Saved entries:

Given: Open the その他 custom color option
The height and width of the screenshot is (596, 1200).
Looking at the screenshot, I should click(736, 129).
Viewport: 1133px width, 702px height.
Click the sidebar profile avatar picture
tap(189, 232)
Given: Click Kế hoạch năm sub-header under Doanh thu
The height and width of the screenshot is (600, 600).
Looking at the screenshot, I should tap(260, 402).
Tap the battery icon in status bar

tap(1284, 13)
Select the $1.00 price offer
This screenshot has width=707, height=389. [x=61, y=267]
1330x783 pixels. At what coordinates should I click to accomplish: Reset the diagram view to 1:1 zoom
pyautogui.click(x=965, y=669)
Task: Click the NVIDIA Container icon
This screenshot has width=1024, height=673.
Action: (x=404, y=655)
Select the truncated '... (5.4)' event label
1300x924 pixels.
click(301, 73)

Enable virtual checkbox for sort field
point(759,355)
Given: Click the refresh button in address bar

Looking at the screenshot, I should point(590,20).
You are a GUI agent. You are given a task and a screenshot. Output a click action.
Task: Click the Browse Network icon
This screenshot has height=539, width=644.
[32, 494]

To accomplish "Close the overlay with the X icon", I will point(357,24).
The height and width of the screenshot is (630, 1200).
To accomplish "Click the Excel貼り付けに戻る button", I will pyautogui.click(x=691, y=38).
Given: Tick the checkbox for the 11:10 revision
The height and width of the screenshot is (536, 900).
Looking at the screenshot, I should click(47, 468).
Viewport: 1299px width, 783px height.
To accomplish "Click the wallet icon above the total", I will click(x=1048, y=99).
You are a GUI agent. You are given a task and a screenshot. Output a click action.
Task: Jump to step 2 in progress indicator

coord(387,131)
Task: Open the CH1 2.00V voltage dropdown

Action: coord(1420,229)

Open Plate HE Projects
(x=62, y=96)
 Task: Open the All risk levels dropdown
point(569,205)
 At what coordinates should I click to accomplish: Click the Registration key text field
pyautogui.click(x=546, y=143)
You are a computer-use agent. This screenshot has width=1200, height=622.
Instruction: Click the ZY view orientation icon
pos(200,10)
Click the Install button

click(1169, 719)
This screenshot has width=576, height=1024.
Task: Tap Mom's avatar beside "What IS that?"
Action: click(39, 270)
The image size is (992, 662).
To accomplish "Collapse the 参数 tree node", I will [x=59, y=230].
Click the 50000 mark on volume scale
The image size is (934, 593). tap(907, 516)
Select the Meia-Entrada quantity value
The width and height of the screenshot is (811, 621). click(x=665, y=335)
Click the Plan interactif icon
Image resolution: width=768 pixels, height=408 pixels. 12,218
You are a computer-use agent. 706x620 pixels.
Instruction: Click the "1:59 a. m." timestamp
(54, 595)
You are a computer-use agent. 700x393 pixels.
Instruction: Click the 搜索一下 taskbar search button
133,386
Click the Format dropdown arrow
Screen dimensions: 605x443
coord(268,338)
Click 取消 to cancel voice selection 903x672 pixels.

### [AIM OF THE TASK]
Output all of the records above unchanged.

### [RESULT FOR THIS TASK]
Given: Open the その他 custom color option
The height and width of the screenshot is (596, 1200).
Looking at the screenshot, I should click(736, 129).
Viewport: 1133px width, 702px height.
Click the sidebar profile avatar picture
tap(189, 232)
Given: Click Kế hoạch năm sub-header under Doanh thu
The height and width of the screenshot is (600, 600).
Looking at the screenshot, I should tap(260, 402).
Tap the battery icon in status bar

tap(1284, 13)
Select the $1.00 price offer
This screenshot has width=707, height=389. [x=61, y=267]
1330x783 pixels. At what coordinates should I click to accomplish: Reset the diagram view to 1:1 zoom
pyautogui.click(x=965, y=669)
Task: Click the NVIDIA Container icon
This screenshot has width=1024, height=673.
Action: (x=404, y=655)
Select the truncated '... (5.4)' event label
1300x924 pixels.
click(301, 73)

Enable virtual checkbox for sort field
point(759,355)
Given: Click the refresh button in address bar

Looking at the screenshot, I should point(590,20).
You are a GUI agent. You are given a task and a screenshot. Output a click action.
Task: Click the Browse Network icon
This screenshot has height=539, width=644.
[32, 494]

To accomplish "Close the overlay with the X icon", I will point(357,24).
The height and width of the screenshot is (630, 1200).
To accomplish "Click the Excel貼り付けに戻る button", I will pyautogui.click(x=691, y=38).
Given: Tick the checkbox for the 11:10 revision
The height and width of the screenshot is (536, 900).
Looking at the screenshot, I should click(47, 468).
Viewport: 1299px width, 783px height.
To accomplish "Click the wallet icon above the total", I will click(x=1048, y=99).
You are a GUI agent. You are given a task and a screenshot. Output a click action.
Task: Jump to step 2 in progress indicator

coord(387,131)
Task: Open the CH1 2.00V voltage dropdown

Action: coord(1420,229)

Open Plate HE Projects
(x=62, y=96)
 Task: Open the All risk levels dropdown
point(569,205)
 At what coordinates should I click to accomplish: Click the Registration key text field
pyautogui.click(x=546, y=143)
You are a computer-use agent. This screenshot has width=1200, height=622.
Instruction: Click the ZY view orientation icon
pos(200,10)
Click the Install button

click(1169, 719)
This screenshot has width=576, height=1024.
Task: Tap Mom's avatar beside "What IS that?"
Action: click(39, 270)
The image size is (992, 662).
To accomplish "Collapse the 参数 tree node", I will [x=59, y=230].
Click the 50000 mark on volume scale
The image size is (934, 593). tap(907, 516)
Select the Meia-Entrada quantity value
The width and height of the screenshot is (811, 621). click(x=665, y=335)
Click the Plan interactif icon
Image resolution: width=768 pixels, height=408 pixels. 12,218
You are a computer-use agent. 706x620 pixels.
Instruction: Click the "1:59 a. m." timestamp
(54, 595)
You are a computer-use agent. 700x393 pixels.
Instruction: Click the 搜索一下 taskbar search button
133,386
Click the Format dropdown arrow
Screen dimensions: 605x443
coord(268,338)
Click 取消 to cancel voice selection 903x672 pixels.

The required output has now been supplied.